DATASET RECORDS START
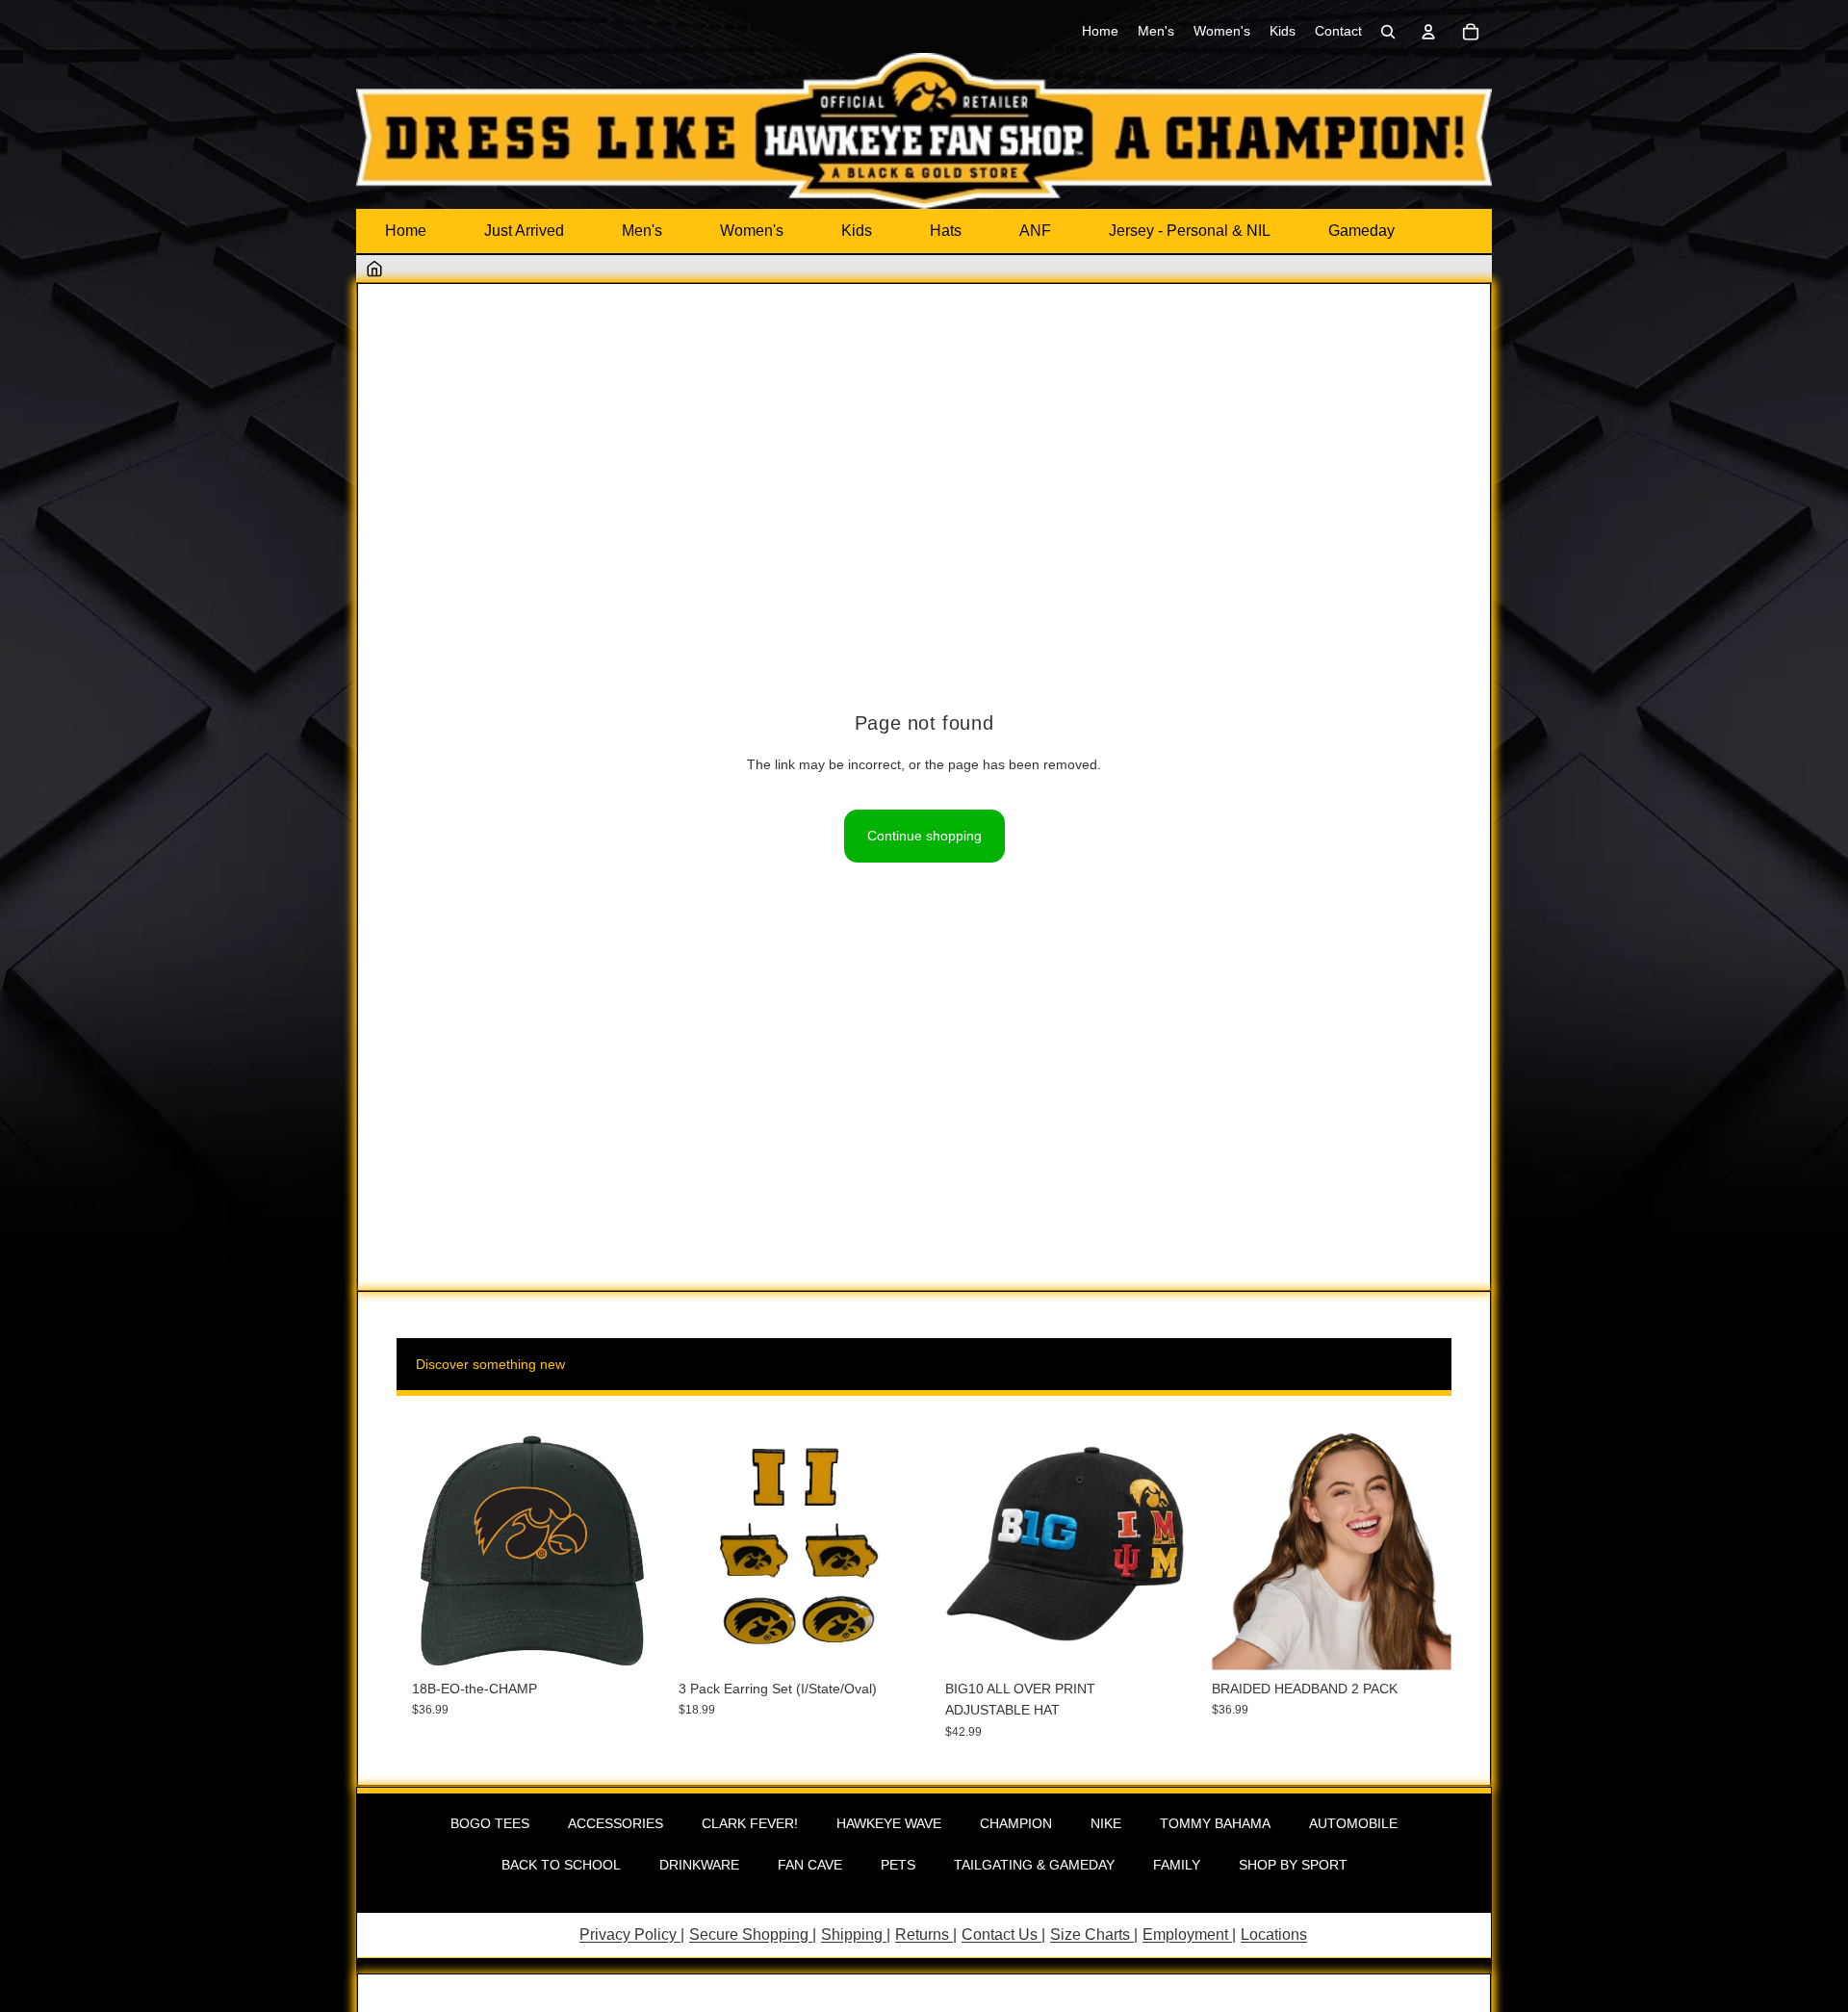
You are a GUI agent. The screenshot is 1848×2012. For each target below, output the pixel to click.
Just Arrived (524, 230)
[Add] (621, 1640)
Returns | (926, 1934)
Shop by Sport (1293, 1864)
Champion (1016, 1823)
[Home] (374, 268)
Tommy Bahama (1215, 1823)
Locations (1274, 1934)
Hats (946, 230)
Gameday (1361, 230)
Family (1176, 1864)
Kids (856, 230)
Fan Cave (810, 1864)
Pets (898, 1864)
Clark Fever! (750, 1823)
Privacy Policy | (631, 1934)
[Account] (1428, 32)
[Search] (1388, 32)
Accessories (615, 1823)
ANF (1035, 230)
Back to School (561, 1864)
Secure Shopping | (752, 1934)
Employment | (1189, 1934)
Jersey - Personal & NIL (1189, 230)
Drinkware (699, 1864)
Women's (751, 230)
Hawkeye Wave (888, 1823)
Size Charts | (1094, 1934)
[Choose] (1155, 1640)
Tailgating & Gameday (1034, 1864)
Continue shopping (924, 835)
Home (405, 230)
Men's (642, 230)
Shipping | (855, 1934)
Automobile (1353, 1823)
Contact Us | (1003, 1934)
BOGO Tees (489, 1823)
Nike (1106, 1823)
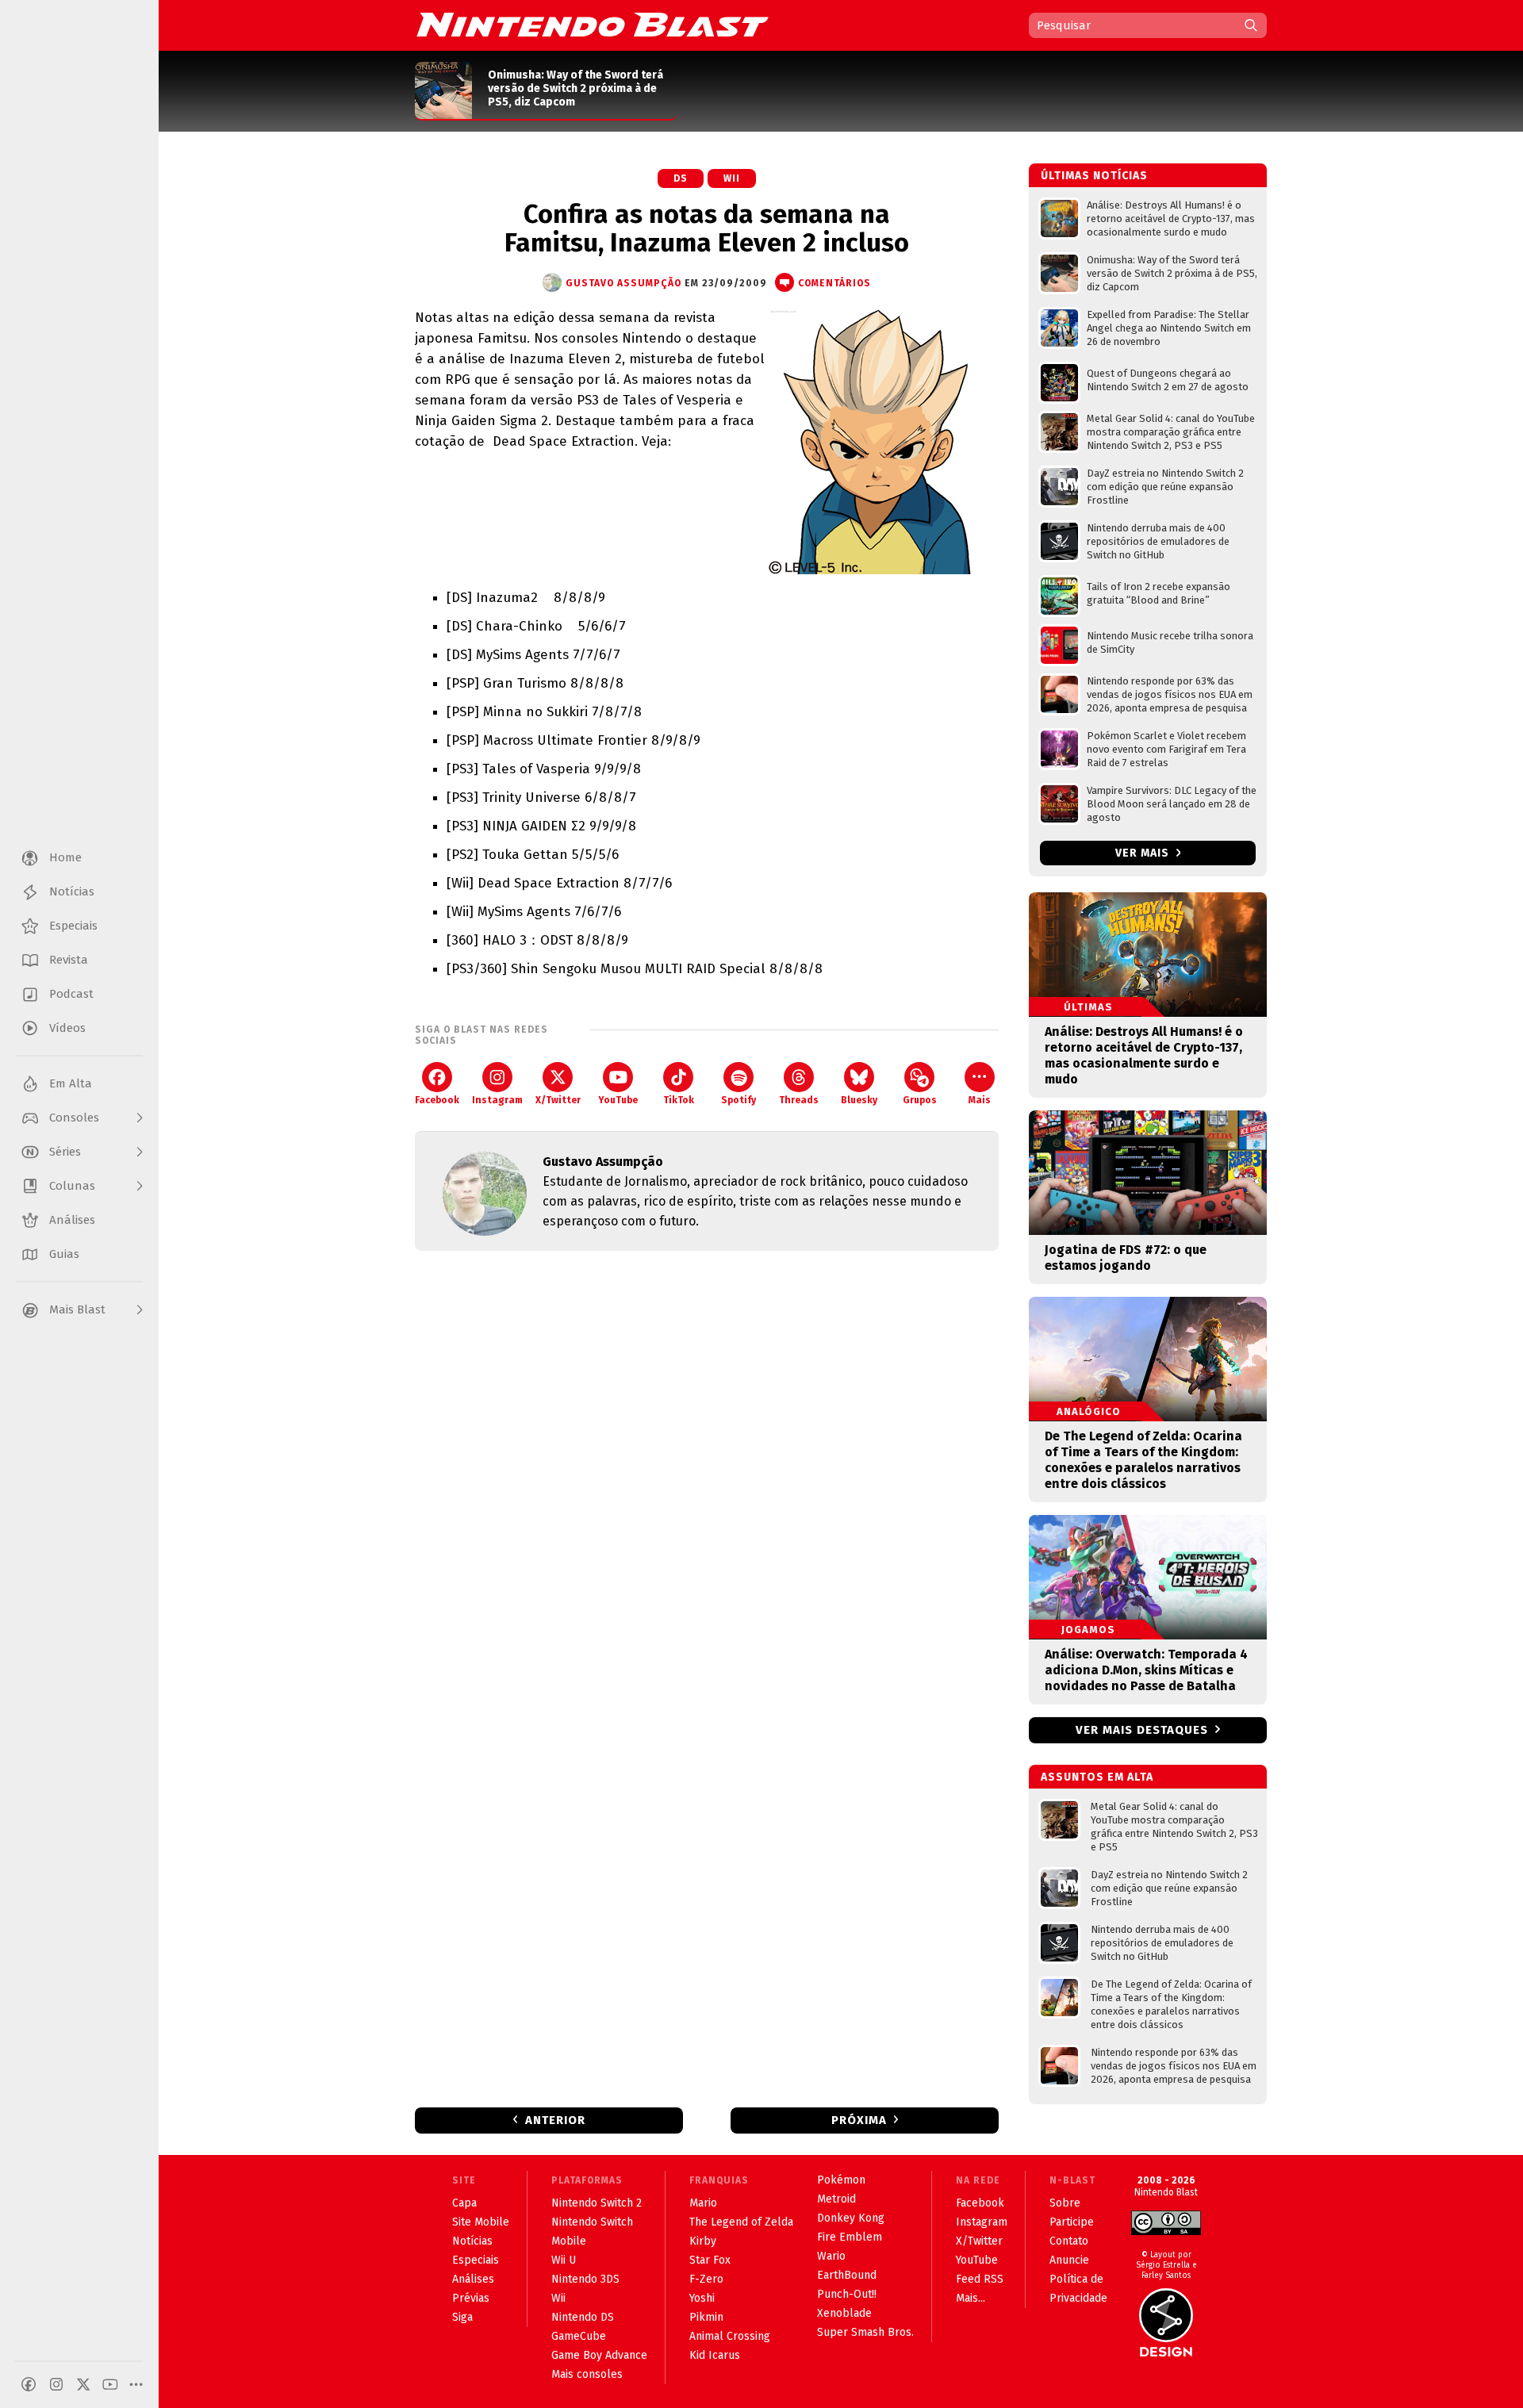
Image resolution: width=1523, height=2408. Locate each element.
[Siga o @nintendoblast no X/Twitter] (83, 2384)
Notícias (472, 2241)
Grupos (920, 1100)
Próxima (859, 2120)
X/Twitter (558, 1100)
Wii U (563, 2260)
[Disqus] (707, 1473)
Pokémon (841, 2180)
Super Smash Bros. (865, 2332)
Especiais (475, 2260)
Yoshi (702, 2298)
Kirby (702, 2241)
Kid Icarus (714, 2355)
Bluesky (859, 1100)
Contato (1068, 2241)
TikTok (678, 1100)
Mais (980, 1100)
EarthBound (847, 2275)
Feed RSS (979, 2279)
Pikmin (706, 2317)
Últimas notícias (1094, 175)
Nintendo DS (582, 2317)
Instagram (497, 1100)
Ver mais (1143, 853)
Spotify (738, 1100)
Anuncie (1069, 2260)
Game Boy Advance (599, 2355)
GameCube (578, 2336)
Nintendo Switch (592, 2222)
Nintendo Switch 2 (596, 2203)
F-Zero (706, 2279)
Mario (703, 2203)
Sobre (1064, 2203)
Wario (831, 2256)
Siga (462, 2317)
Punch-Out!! (847, 2294)
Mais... (970, 2298)
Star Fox (710, 2260)
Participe (1071, 2222)
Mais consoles (587, 2374)
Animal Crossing (729, 2336)
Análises (473, 2279)
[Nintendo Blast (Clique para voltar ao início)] (592, 24)
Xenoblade (844, 2313)
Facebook (437, 1100)
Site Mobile (480, 2222)
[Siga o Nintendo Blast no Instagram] (56, 2384)
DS (680, 178)
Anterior (555, 2120)
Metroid (836, 2199)
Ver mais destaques (1142, 1730)
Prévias (470, 2298)
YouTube (618, 1100)
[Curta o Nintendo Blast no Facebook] (28, 2384)
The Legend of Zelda (741, 2222)
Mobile (568, 2241)
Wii (731, 178)
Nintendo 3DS (585, 2279)
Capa (464, 2203)
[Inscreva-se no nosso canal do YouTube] (110, 2384)
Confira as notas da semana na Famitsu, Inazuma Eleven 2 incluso (706, 228)
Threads (799, 1100)
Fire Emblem (849, 2237)
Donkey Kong (850, 2218)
DATASET RECORDS END
All lines above from the one with "GameCube (578, 2336)" to the one with "YouTube (618, 1100)", inclusive, should be copied exactly, and no other lines.

GameCube (578, 2336)
Nintendo Switch (592, 2222)
Nintendo Switch 2 (596, 2203)
F-Zero (706, 2279)
Mario (703, 2203)
Sobre (1064, 2203)
Wario (831, 2256)
Siga (462, 2317)
Punch-Out!! (847, 2294)
Mais... (970, 2298)
Star Fox (710, 2260)
Participe (1071, 2222)
Mais consoles (587, 2374)
Animal Crossing (729, 2336)
Análises (473, 2279)
[Nintendo Blast (Clique para voltar ao início)] (592, 24)
Xenoblade (844, 2313)
Facebook (437, 1100)
Site Mobile (480, 2222)
[Siga o Nintendo Blast no Instagram] (56, 2384)
DS (680, 178)
Anterior (555, 2120)
Metroid (836, 2199)
Ver mais destaques (1142, 1730)
Prévias (470, 2298)
YouTube (618, 1100)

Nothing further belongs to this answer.